▶ [TEXT EXCERPT]
────

Ask HN: Should I be looking for an internship or a job? - codemonkeymike

The question is should I be looking for an Fall internship or a job in the fall? I&#x27;m a CS major with mass transit access to NYC who is graduating in December of 2014. I currently am looking for an internship in the summer, hopefully not in vain as it seems to late for many companies.
======
rufusjones
Absolutely look for an internship. What would a job offer you, other than
money (which you say you need) and experience (which you absolutely will need
if you ever want to get hired)?

In the business world, you are judged on one thing: WHAT DO YOU COST? How much
money do I have to spend to get you?

Some people (whom you mostly do not want to work for) will only want people
who cost very little. These people love interns because they are slaves.

Most others assume that really good people always know they are good and act
like it. These people consider anyone who can be had cheaply as marginally
competent.

You can see the attitude in some of the advice you're getting. If you're any
good, why don't you open your own startup and produce something that suckers
Marissa Mayer into giving you $14 million?

────

▶ [SUPPLIED ENTRIES]
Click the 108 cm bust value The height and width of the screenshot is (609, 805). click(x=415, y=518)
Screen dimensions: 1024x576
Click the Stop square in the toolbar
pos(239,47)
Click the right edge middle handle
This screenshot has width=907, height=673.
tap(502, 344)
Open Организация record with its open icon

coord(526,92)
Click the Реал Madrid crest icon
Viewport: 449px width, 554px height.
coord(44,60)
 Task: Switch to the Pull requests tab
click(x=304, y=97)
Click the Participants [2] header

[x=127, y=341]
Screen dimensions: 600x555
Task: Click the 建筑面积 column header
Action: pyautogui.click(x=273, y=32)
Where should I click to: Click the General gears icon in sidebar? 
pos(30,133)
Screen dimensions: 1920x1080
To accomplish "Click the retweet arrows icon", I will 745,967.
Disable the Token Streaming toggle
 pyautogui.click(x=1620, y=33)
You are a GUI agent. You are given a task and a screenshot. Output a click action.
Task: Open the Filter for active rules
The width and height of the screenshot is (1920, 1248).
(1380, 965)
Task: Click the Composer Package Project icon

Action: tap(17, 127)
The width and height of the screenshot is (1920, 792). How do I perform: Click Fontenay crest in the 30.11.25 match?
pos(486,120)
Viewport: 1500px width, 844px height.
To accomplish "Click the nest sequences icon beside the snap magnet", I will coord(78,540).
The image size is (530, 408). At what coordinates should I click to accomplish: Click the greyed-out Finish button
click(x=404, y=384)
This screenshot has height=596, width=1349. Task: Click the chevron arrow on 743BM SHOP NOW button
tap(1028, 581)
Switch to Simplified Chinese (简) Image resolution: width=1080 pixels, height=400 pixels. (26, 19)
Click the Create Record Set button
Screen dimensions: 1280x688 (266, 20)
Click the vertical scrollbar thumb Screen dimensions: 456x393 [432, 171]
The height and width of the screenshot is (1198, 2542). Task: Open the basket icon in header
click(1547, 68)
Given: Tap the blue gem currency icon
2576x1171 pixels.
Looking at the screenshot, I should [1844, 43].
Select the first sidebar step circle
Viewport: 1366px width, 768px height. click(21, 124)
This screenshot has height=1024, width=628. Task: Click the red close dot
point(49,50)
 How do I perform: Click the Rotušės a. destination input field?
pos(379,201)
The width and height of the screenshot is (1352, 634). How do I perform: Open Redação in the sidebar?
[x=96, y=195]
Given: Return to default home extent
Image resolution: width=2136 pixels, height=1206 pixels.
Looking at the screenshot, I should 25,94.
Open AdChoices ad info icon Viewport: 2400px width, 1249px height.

────

▶ [EXERCISES TO COMPLETE]
- A) In the internship thread, when will the original poster graduate?
- B) Pick up the internship thread after its last sentence and keep writing it.

▶ [RESPONSES BY TASK]
- A) In December of 2014.

- B)
If you haven't done that-- and you're willing to work for free-- how good can
you be? Not very, obviously, ESPECIALLY if you live in NYC, where people in
power still like to refer to themselves as "Masters of the Universe" or "Big
Swinging Dicks."

There is only one exception to the rule, and that is the Roger Corman rule.
Roger Corman was a low-budget filmmaker who hired a ridiculously high number
of good directors early in his career. The list starts alphabetically with
Peter Bogdanovich and includes James Cameron, Francis Ford Coppola, Joe Dante,
Jonathan Demme, Curtis Hanson, Ron Howard, Jonathan Kaplan, Nicolas Roeg, John
Sayles, Martin Scorsese and Robert Towne. Corman's pitch was very simple; "I
won't pay you squat, but I will let you make a movie, so you learn how to do
it."

There are companies (JSeymourATL mentions the type) who do the same thing for
technology. They'll can't get people who are destined to work for Booz,
Allen-- unless they get them for the first or second job. They'll hire you,
give you tons to do and work your butt off until you outgrow them.

But even then, DO NOT VOLUNTEER OR INTERN. And only go with them if you can
see that you will work a lot and learn a lot. Don't take a job that drops you
on password resets at a bank call center.

Remember, everything you do from now on will be judged. DO NOT, unless you
work on open source, WORK FOR FREE.

------
davidddavidson
I'm assuming both positions would be SDE positions correct? The requirements
to get an internship would be less than trying to secure a regular position
and therefore the "easier" route, plus the regular positions are usually full
time so they may not consider you while you are in school whereas the
internship should be more accommodating of your schedule.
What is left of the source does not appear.